■ What the task requires
Pictures within the data are to be left out; everything else must be reproduced exactly.

↓↓↓

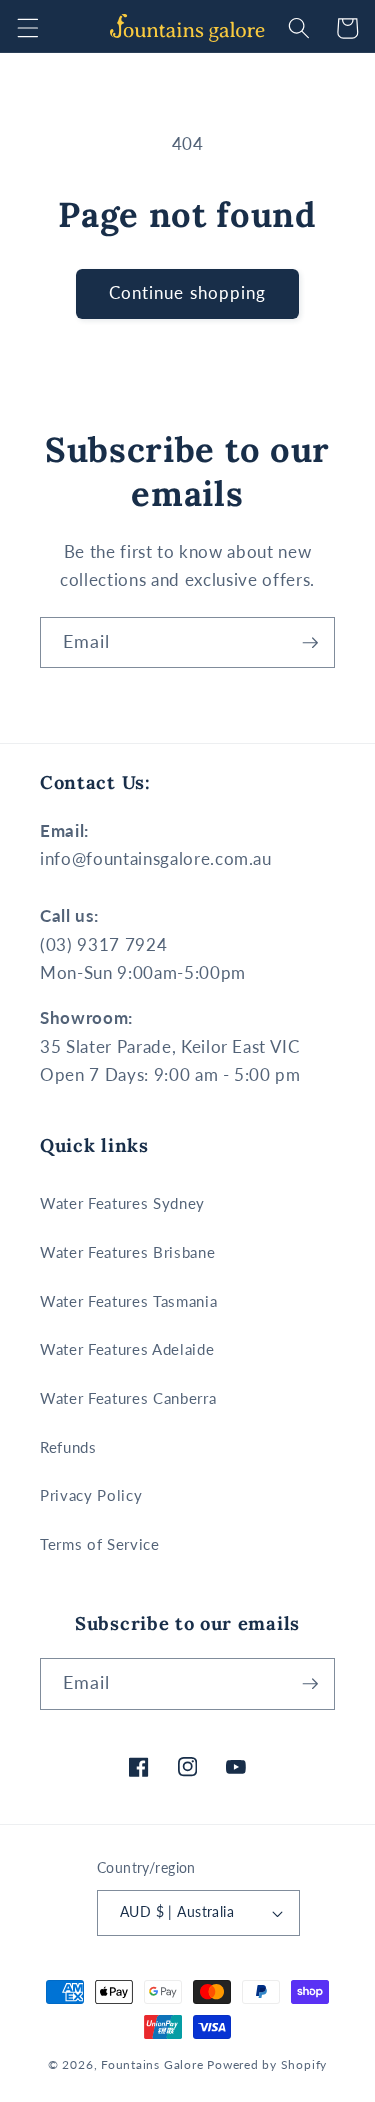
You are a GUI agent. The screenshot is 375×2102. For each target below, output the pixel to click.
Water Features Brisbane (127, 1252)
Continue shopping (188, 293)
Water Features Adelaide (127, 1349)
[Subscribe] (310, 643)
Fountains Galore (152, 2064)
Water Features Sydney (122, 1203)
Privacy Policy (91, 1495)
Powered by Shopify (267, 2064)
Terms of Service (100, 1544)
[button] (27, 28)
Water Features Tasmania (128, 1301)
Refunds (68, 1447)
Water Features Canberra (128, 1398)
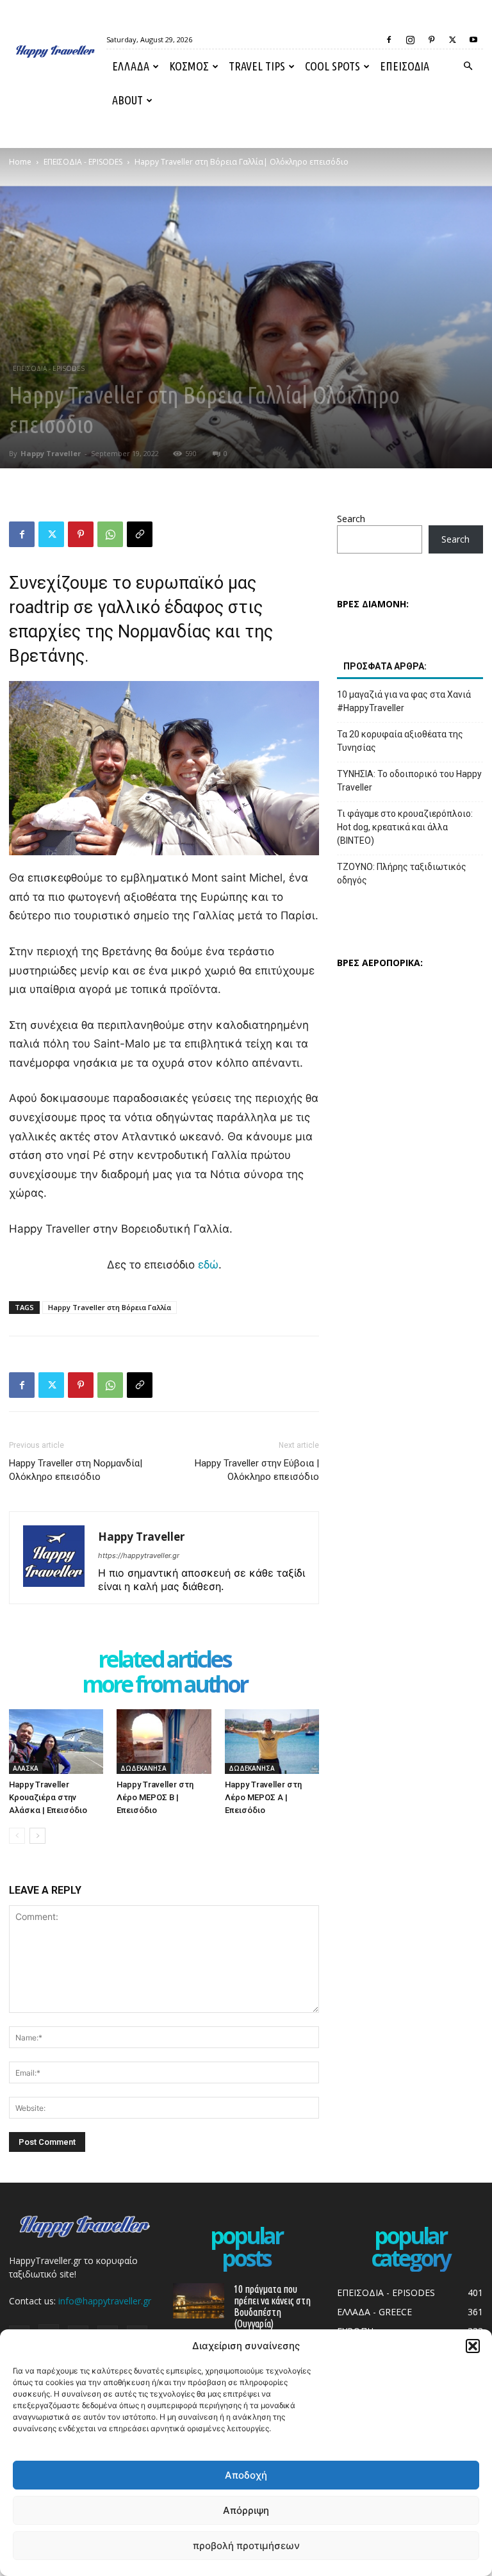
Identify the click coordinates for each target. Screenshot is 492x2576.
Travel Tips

↑↑↑

■ Result
You are a GUI agent. The screenshot is 375×2102. For each target below, output the pixel to click.
Water Features Brisbane (127, 1252)
Continue shopping (188, 293)
Water Features Adelaide (127, 1349)
[Subscribe] (310, 643)
Fountains Galore (152, 2064)
Water Features Sydney (122, 1203)
Privacy Policy (91, 1495)
Powered by Shopify (267, 2064)
Terms of Service (100, 1544)
[button] (27, 28)
Water Features Tasmania (128, 1301)
Refunds (68, 1447)
Water Features Canberra (128, 1398)
Identify the click coordinates for each target. Screenshot is 492x2576.
Travel Tips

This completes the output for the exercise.